Clinical Phenotype Imprints on Brain Atrophy Progression in Parkinson’s Disease

Author:

Benninger David H.1ORCID,von Meyenburg Jan2ORCID,Dukart Juergen34,Bassetti Claudio L.5ORCID,Kollias Spyridon S.2,Iseki Kazumi6,Draganski Bogdan178ORCID

Affiliation:

1. Service of Neurology, Department of Clinical Neurosciences, Centre Hospitalier Universitaire Vaudois Lausanne, University of Lausanne, 1011 Lausanne, Switzerland

2. Neuroradiology Clinic, University Hospital Zürich, 8091 Zürich, Switzerland

3. Institute of Neuroscience and Medicine, Brain and Behaviour (INM-7), Research Centre Jülich, 52428 Jülich, Germany

4. Institute of Systems Neuroscience, Medical Faculty, Heinrich Heine University Düsseldorf, 40225 Düsseldorf, Germany

5. Department of Neurology, University Hospital of Bern, 3010 Bern, Switzerland

6. Department of Neurology, Fujimoto Hospital, Neyagawa, Osaka 583-0857, Japan

7. LREN, Department of Clinical Neurosciences, University of Lausanne, CHUV, 1011 Lausanne, Switzerland

8. Max Planck Institute for Human Cognitive and Brain Sciences, 04103 Leipzig, Germany

Abstract

There is much controversy about the link between motor symptom progression and the plethora of reported brain atrophy patterns in idiopathic Parkinson’s disease (PD). The main goal of this study is to provide empirical evidence for unique and common contributions of clinical phenotype characteristics on the dynamic changes of brain structure over time. We analyzed the behavioral and magnetic resonance imaging (MRI) data of PD patients (n = 22) and healthy individuals (n = 21) acquired two years apart through the computational anatomy framework of longitudinal voxel-based morphometry (VBM).
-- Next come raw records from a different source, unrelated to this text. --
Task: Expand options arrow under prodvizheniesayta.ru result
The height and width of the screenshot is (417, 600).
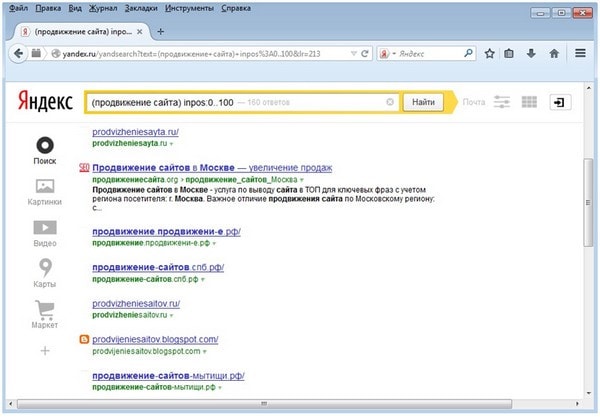Action: (171, 145)
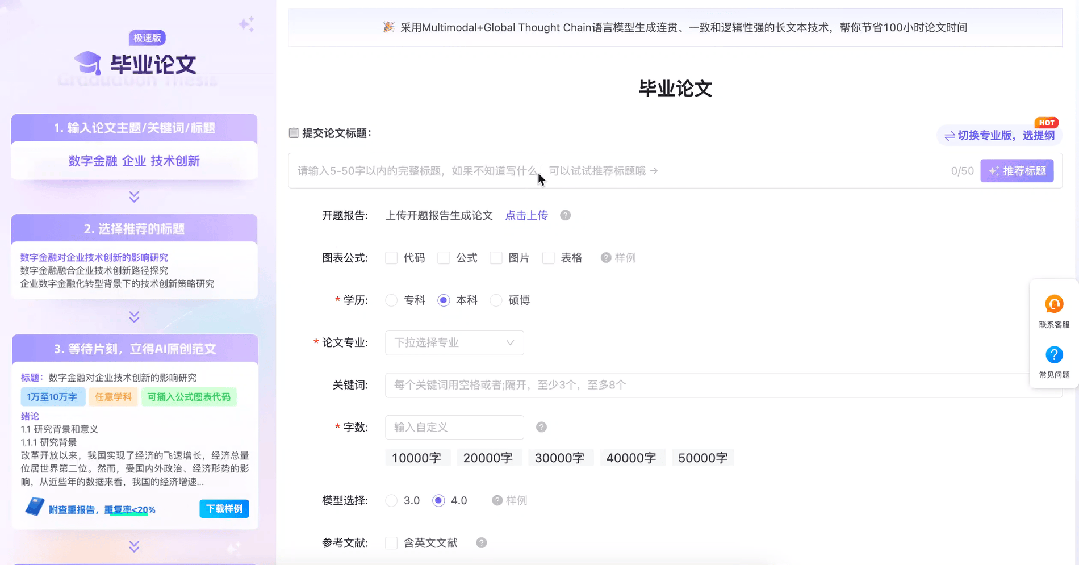Enable the 代码 checkbox
This screenshot has width=1079, height=565.
coord(392,258)

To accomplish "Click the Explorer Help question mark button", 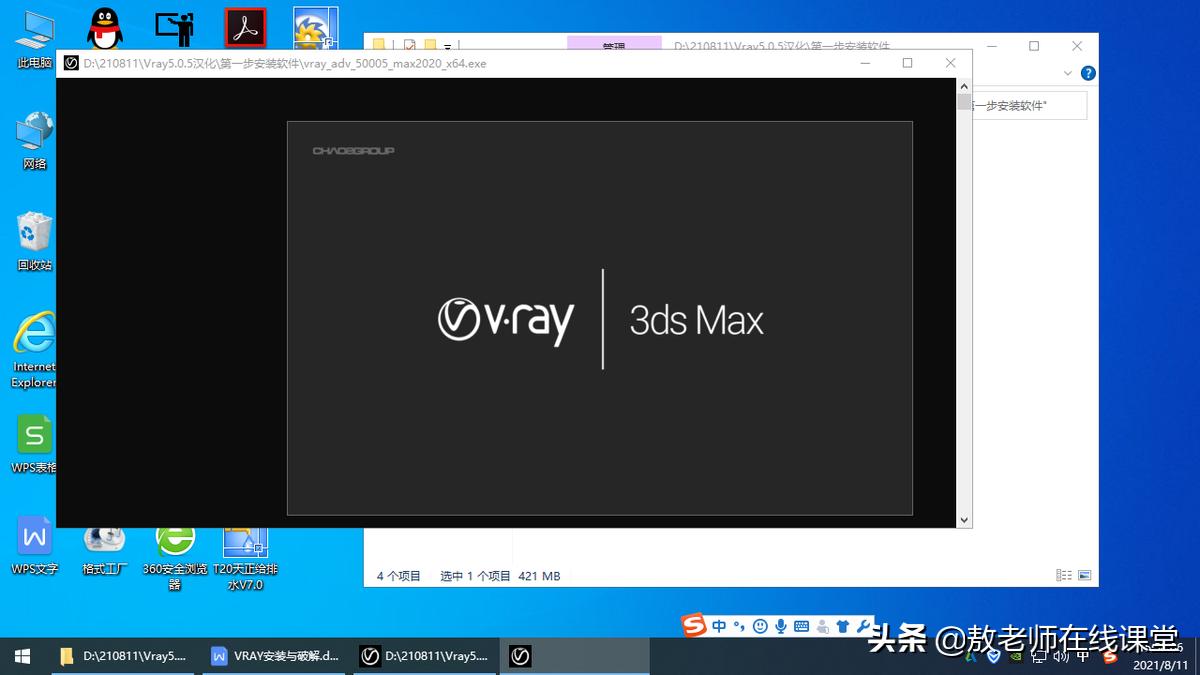I will (x=1088, y=73).
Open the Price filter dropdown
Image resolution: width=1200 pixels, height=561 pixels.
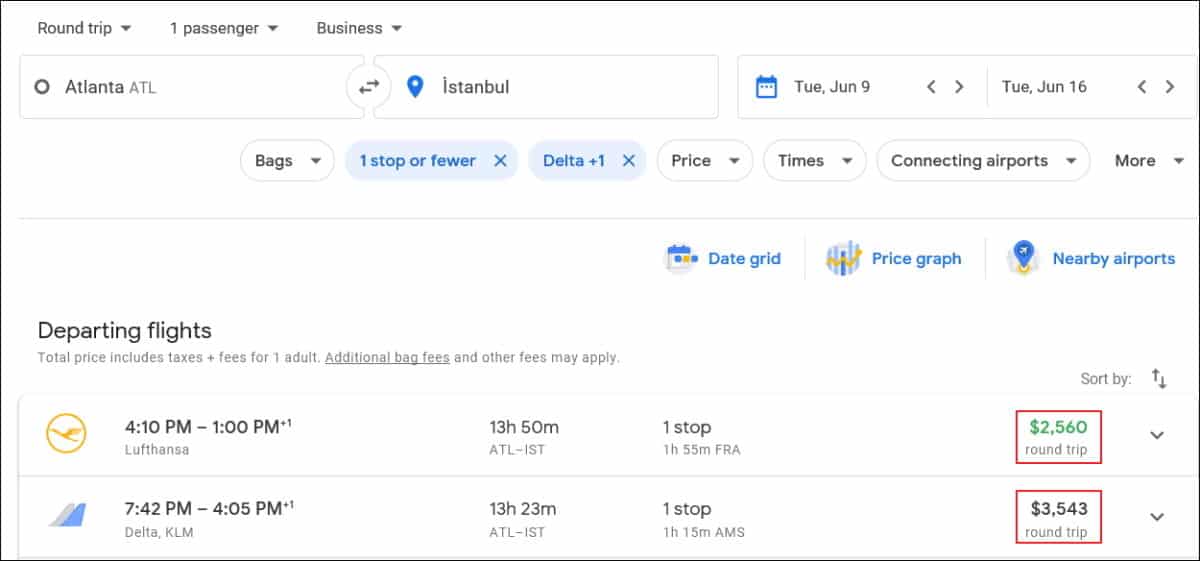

This analysis revealed a symmetrical bi-hemispheric pattern of accelerated grey matter decrease in PD extending through the insula, parahippocampal gyrus, medial temporal lobes and the precuneus. We observed a hemisphere-specific correlation between the established scores for motor symptoms severity and the rate of atrophy within motor regions, which was further differentiated by the clinical phenotype characteristics of PD patients. Baseline cerebellum anatomy differences between the tremor-dominant and akineto-rigid PD remained stable over time and can be regarded as trait rather than state-associated features. We interpret the observed pattern of progressive brain anatomy changes as mainly linked to insular areas that determine together with basal ganglia the motor and non-motor phenotype in PD. Our findings provide empirical evidence for the sensitivity of computational anatomy to dynamic changes in PD, offering additional opportunities to establish reliable models of disease progression.